Chancellor Angela Merkel reached out to the U.K. in a speech to lawmakers in London, saying that Britain and Germany have a shared responsibility to make Europe stronger and economically more competitive.
Addressing both houses of Parliament today, the first German leader to do so since former President Richard von Weizsaecker in 1986, Merkel said that “united and determined” both countries can make the European Union work better in areas including energy, climate change and trade policy.
“We need a strong United Kingdom with a strong voice inside the European Union,” Merkel said in a speech attended by Prime Minister David Cameron and other political leaders that she began and ended in English. “If we have that, we will be able to make the necessary changes for the benefit of all.”
Merkel, speaking in Parliament’s Royal Gallery, focused her remarks on Europe amid speculation in the British media that she would back Cameron’s drive for EU reform as he attempts to renegotiate the terms of U.K. membership of the bloc. The prime minister has pledged to hold an in-or-out referendum on EU membership by the end of 2017 if he wins re-election next year.
Merkel referred to the “very special expectations” for her speech, saying that she was bound to frustrate the hopes of both sides in the EU debate in Britain.
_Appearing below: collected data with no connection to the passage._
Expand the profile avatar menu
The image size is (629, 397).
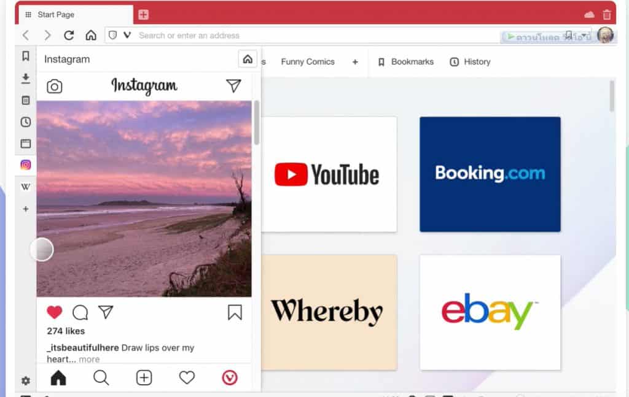[606, 35]
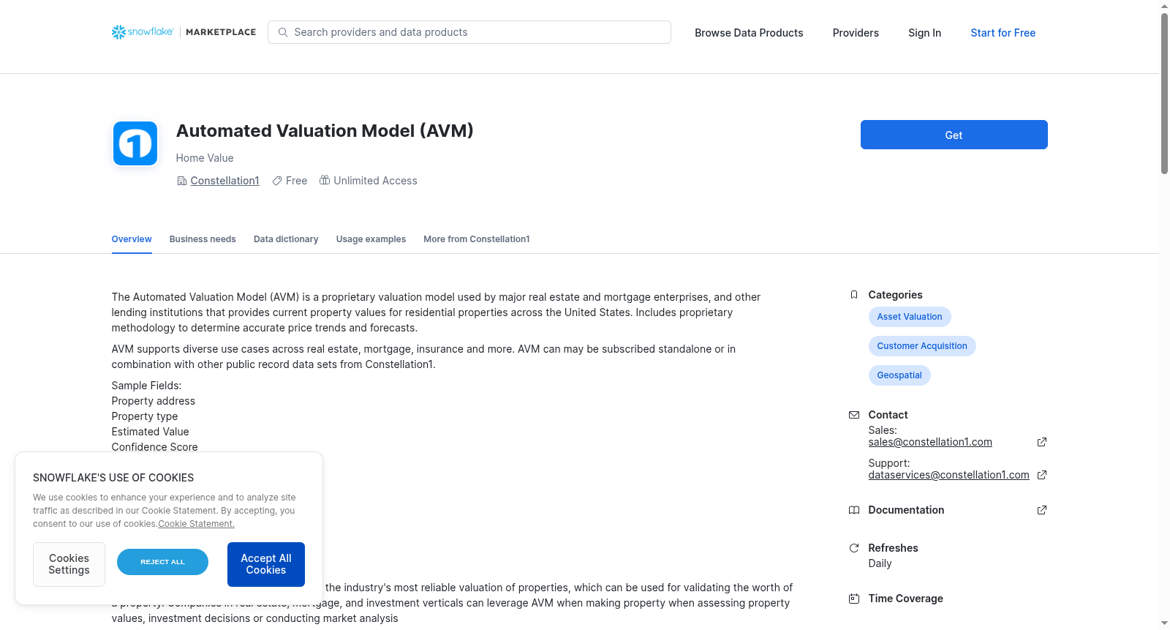
Task: Open external link icon beside sales email
Action: tap(1042, 442)
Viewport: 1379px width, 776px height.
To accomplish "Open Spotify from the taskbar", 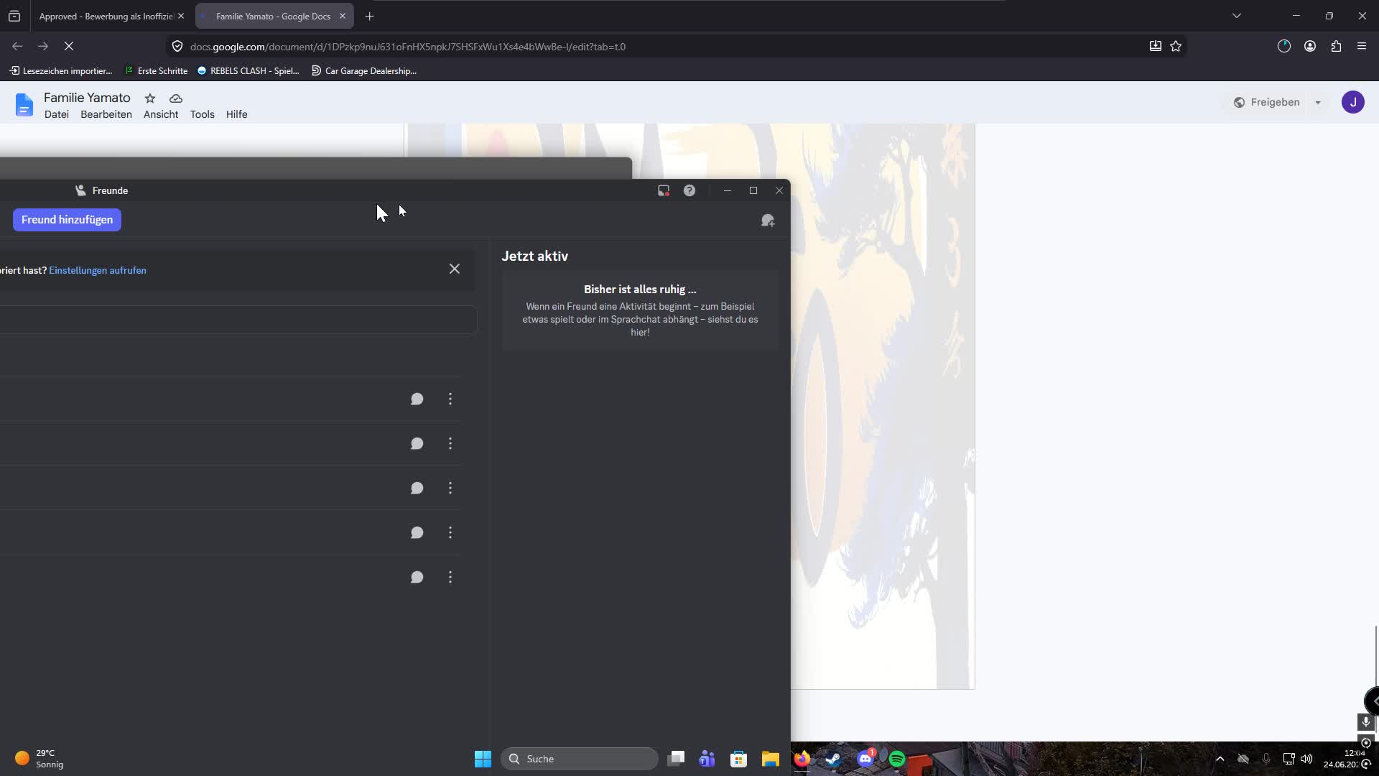I will click(897, 759).
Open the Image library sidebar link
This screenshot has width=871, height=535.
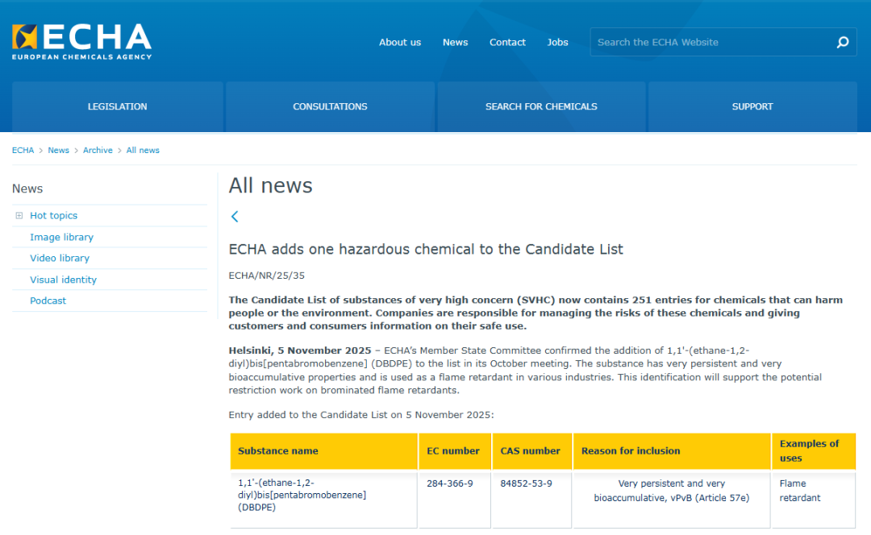pos(61,237)
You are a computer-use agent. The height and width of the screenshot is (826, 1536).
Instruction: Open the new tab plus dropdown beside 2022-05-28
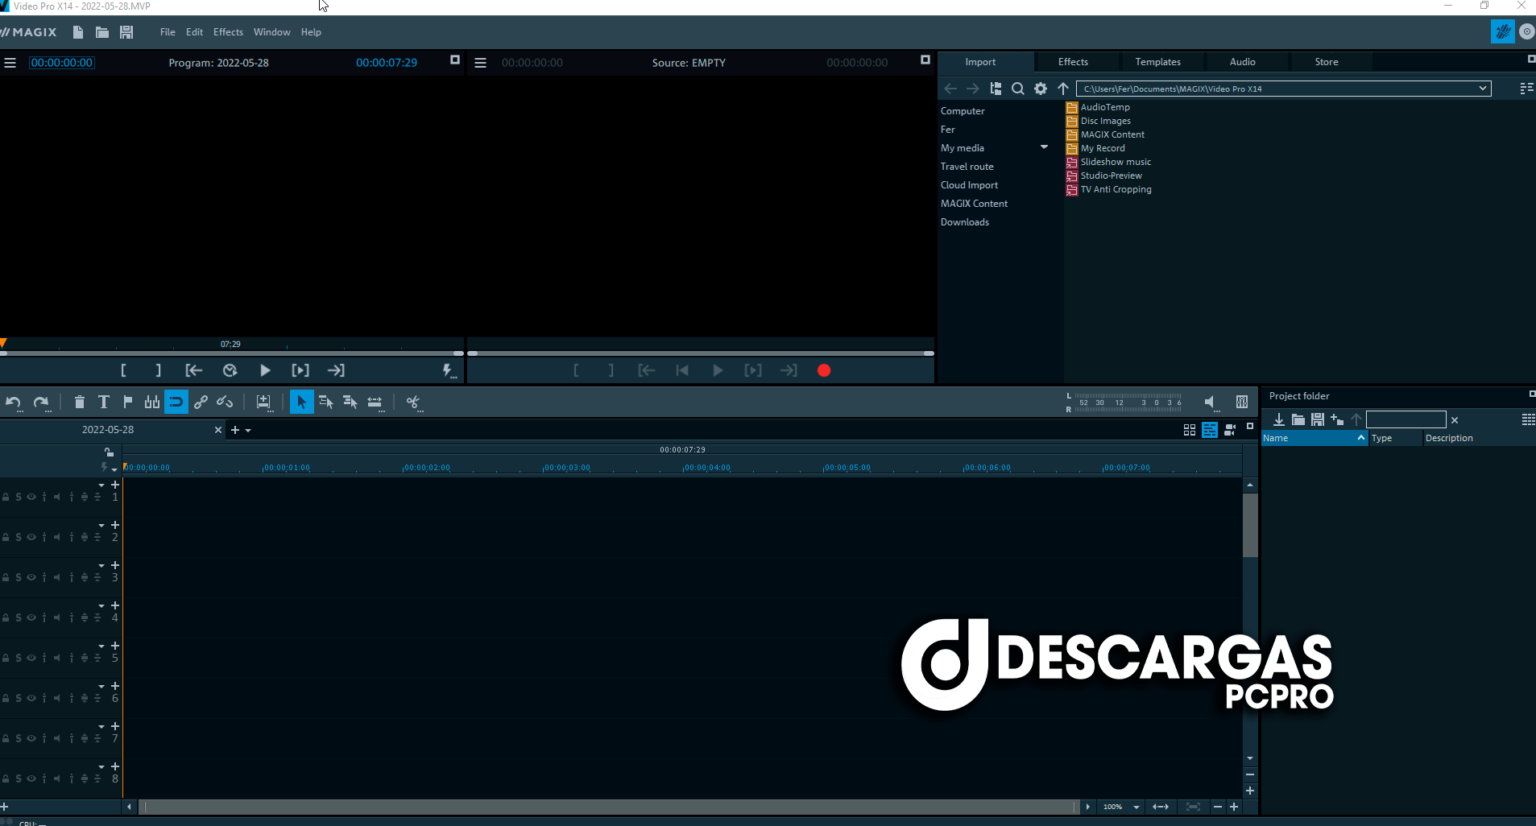point(240,429)
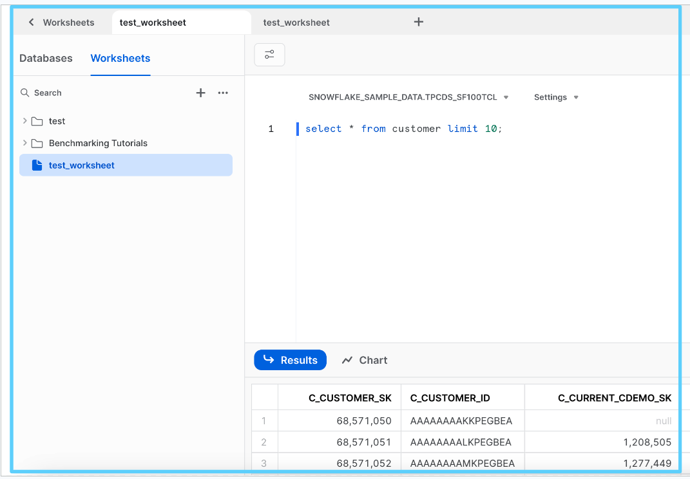Click the search magnifier icon
This screenshot has width=690, height=479.
[25, 93]
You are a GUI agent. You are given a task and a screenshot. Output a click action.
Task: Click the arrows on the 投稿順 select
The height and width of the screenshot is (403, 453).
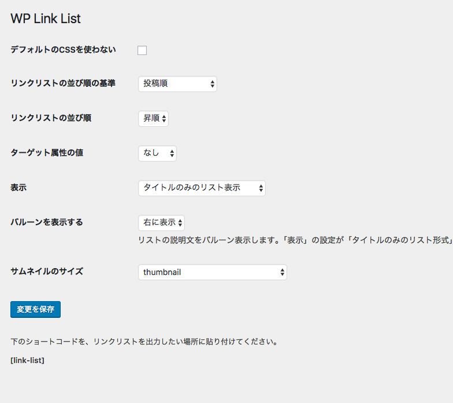[x=213, y=84]
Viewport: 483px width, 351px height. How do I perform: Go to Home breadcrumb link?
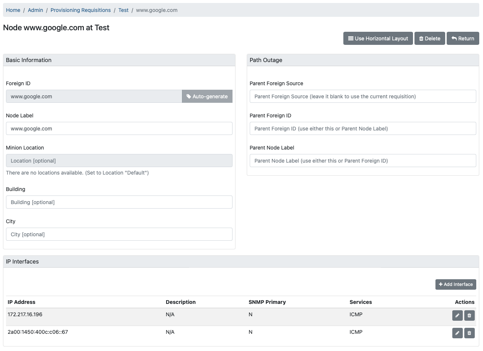tap(13, 10)
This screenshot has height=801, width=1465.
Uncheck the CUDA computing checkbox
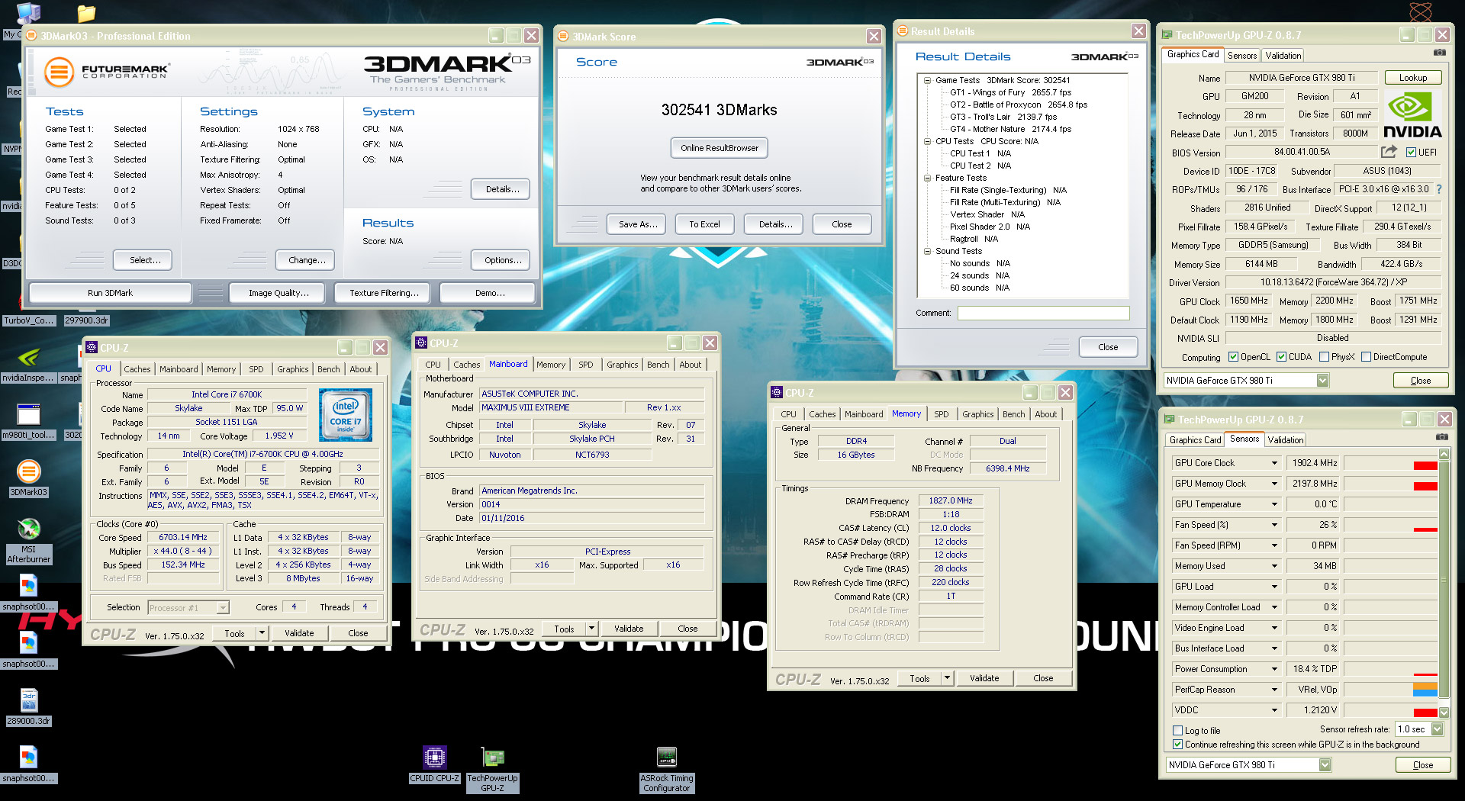tap(1282, 357)
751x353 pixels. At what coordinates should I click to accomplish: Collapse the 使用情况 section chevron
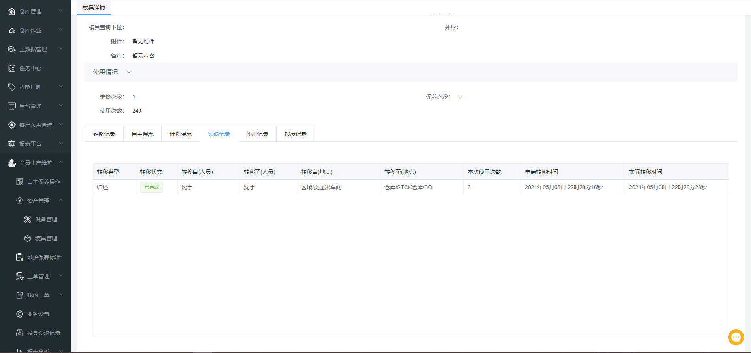[129, 72]
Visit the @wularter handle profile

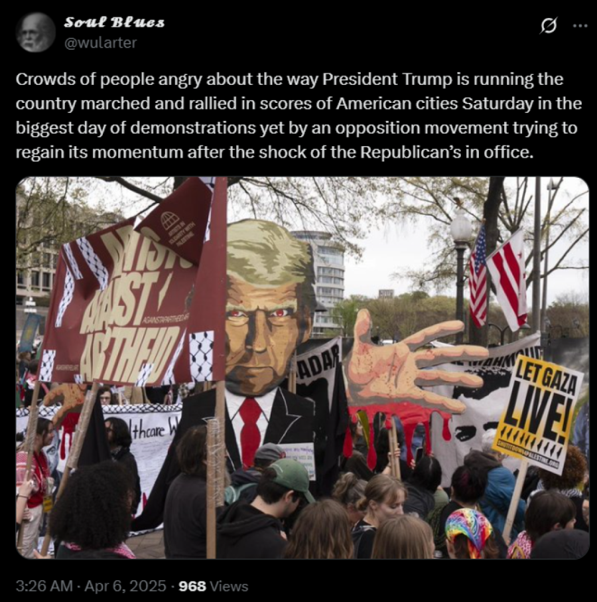[101, 42]
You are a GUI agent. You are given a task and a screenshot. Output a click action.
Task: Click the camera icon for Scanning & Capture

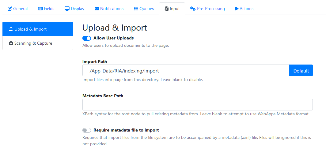11,43
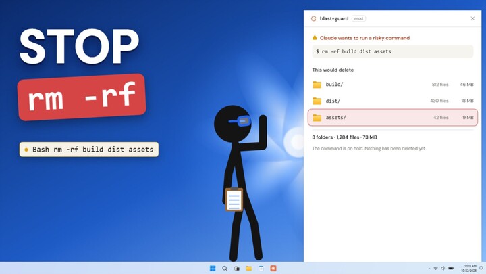Open the Wi-Fi network tray icon
This screenshot has width=486, height=274.
point(435,268)
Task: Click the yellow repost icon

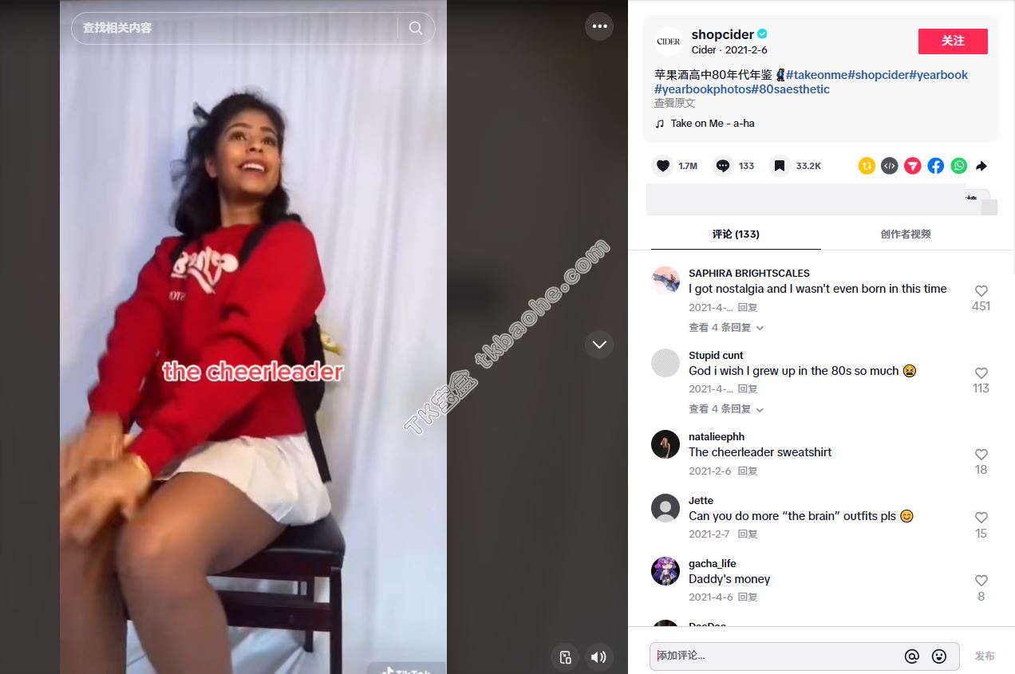Action: [867, 166]
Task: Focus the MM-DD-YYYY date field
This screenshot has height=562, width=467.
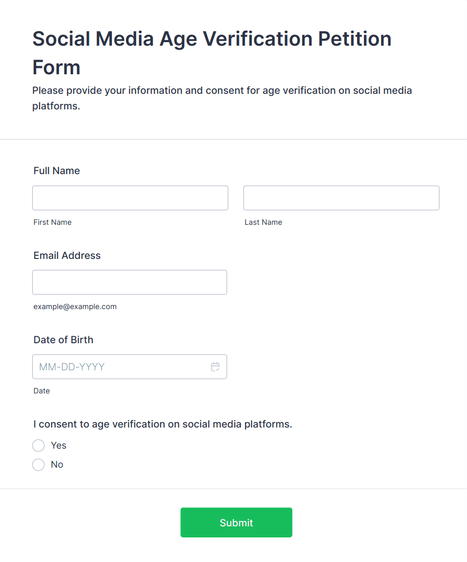Action: pos(121,367)
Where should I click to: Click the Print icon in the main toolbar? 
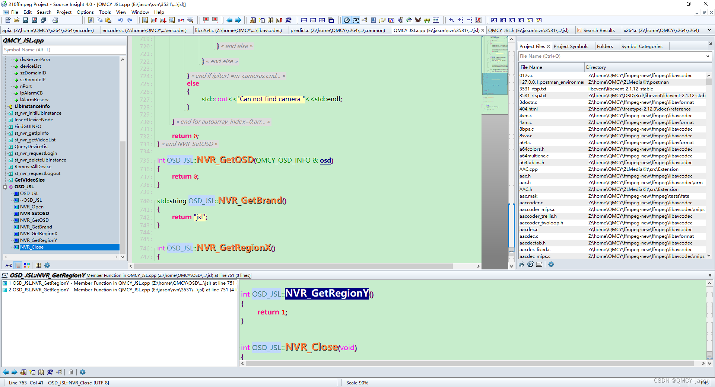click(x=55, y=20)
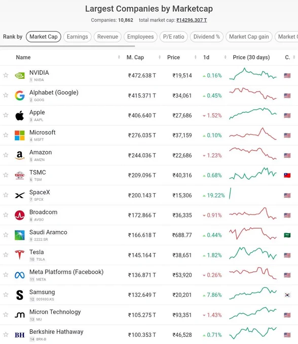Select the Broadcom logo icon

(20, 215)
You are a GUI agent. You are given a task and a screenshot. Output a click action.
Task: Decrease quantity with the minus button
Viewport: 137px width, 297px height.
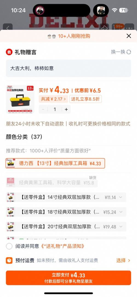click(43, 109)
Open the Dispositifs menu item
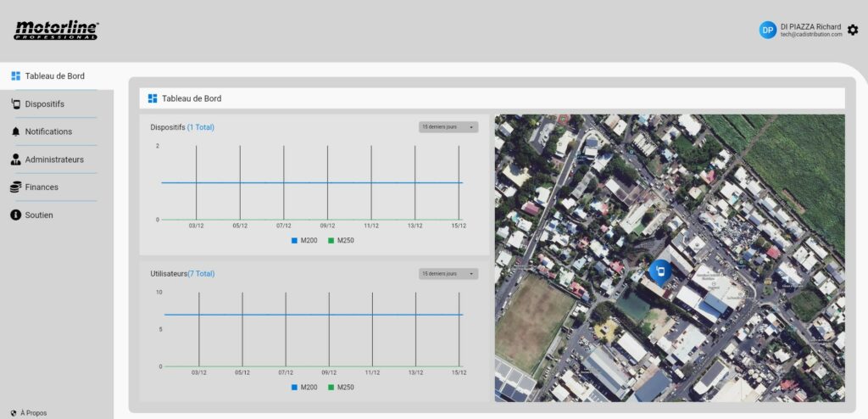The width and height of the screenshot is (868, 419). tap(45, 104)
Those expecting her “to pave the way for a fundamental reform” of the EU to satisfy some British wishes “are in a for a disappointment,” she said.
“I’ve also heard that others are expecting the exact opposite, that I will deliver the clear and simple message here in London that the rest of Europe is not prepared to pay almost any price to keep Britain in the European Union,” she said. “I’m afraid these hopes will be dashed too.”